Gender inequality regarding the transfer of citizenship could be remedied by taking the matter before an international court.
Rapporteurs at the 172nd session of the Inter-American Commission of Human Rights (IACHR) highlighted longstanding concerns over the issue and noted the failure of two constitutional referenda signaled a critical need for public education, The Tribune reported.
According to Minister of State for Legal Affairs Elsworth Johnson, the 2016 referendum cost the government over $1.57 million.
The matter was raised at the country’s thematic hearing in Jamaica on the rights of migrants and their children.

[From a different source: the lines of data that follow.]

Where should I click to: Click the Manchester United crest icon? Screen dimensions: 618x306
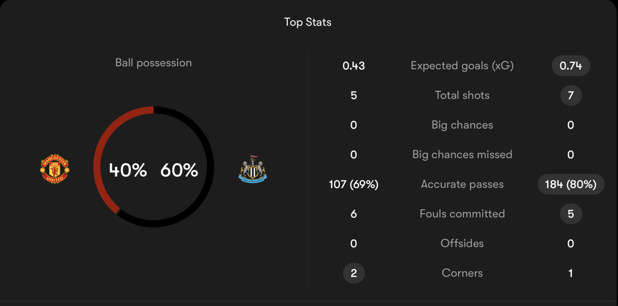[x=54, y=169]
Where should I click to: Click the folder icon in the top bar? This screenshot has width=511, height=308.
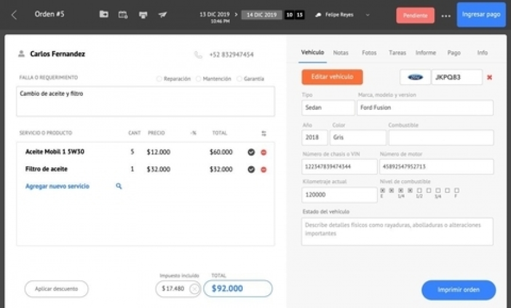point(103,15)
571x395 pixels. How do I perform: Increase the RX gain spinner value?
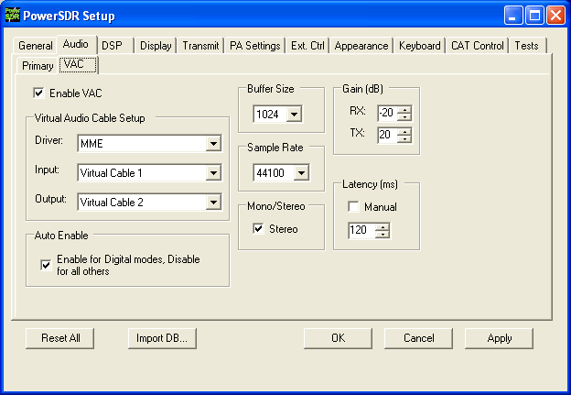[x=404, y=109]
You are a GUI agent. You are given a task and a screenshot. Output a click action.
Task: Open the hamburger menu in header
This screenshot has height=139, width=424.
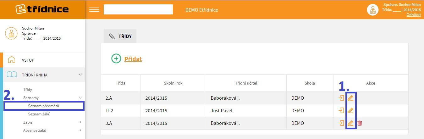tap(94, 10)
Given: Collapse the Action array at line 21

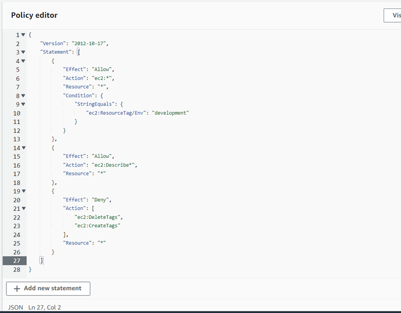Looking at the screenshot, I should tap(23, 208).
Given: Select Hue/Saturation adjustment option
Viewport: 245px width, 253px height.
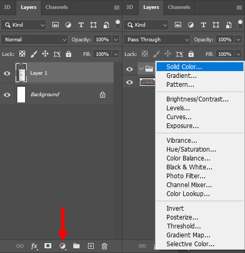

However, Johnson argued that the largest number of persons affected by gendered provisions of the Constitution are Bahamian men and women and their descendants, not migrants.
“It is no secret that the Constitution of the Bahamas is not gender-neutral and treat men and women differently in and unequally with respect to their ability to transmit citizenship to their children and spouses,” he said, adding the government had spared no effort in trying to amend constitutional provisions.

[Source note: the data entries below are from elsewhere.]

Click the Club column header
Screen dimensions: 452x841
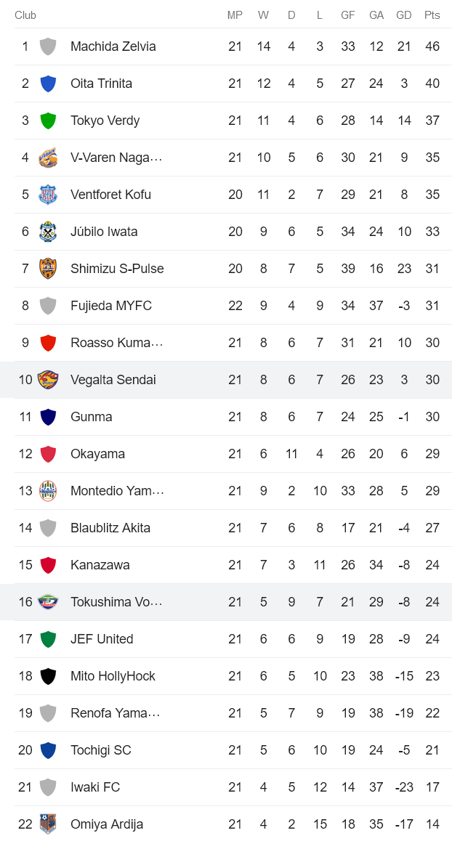coord(25,15)
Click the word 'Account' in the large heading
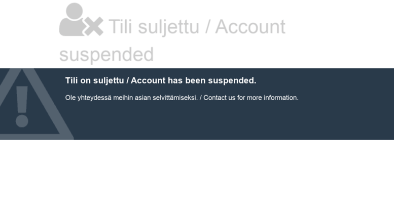Screen dimensions: 394x214 [250, 27]
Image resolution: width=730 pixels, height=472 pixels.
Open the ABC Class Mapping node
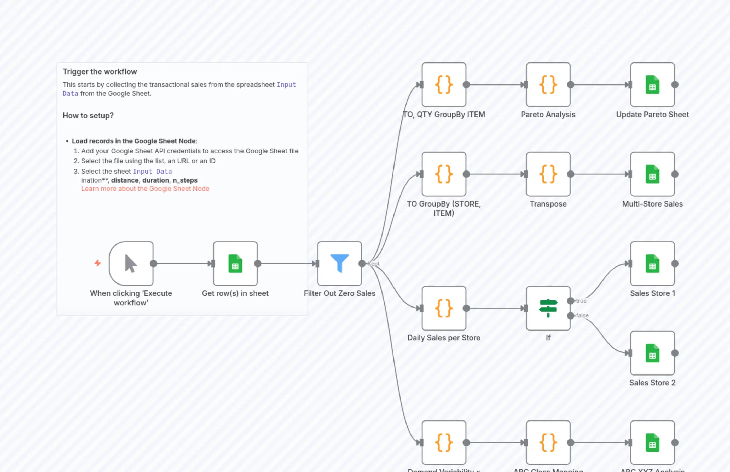548,443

Margarette Macaulay, IACHR’s Rapporteur on the Rights of Women, and Persons of African Descent and against Racial Discrimination, stressed the IACHR would prefer to work in partnership with the government instead of taking the matter to court.
Macaulay, a Jamaican jurist and pivotal figure in the the regional women’s movement, served as a judge of the Inter-American Court of Human Rights from 2007 to 2012. During that time, she contributed to the formulation of the Court’s Rules of Procedure.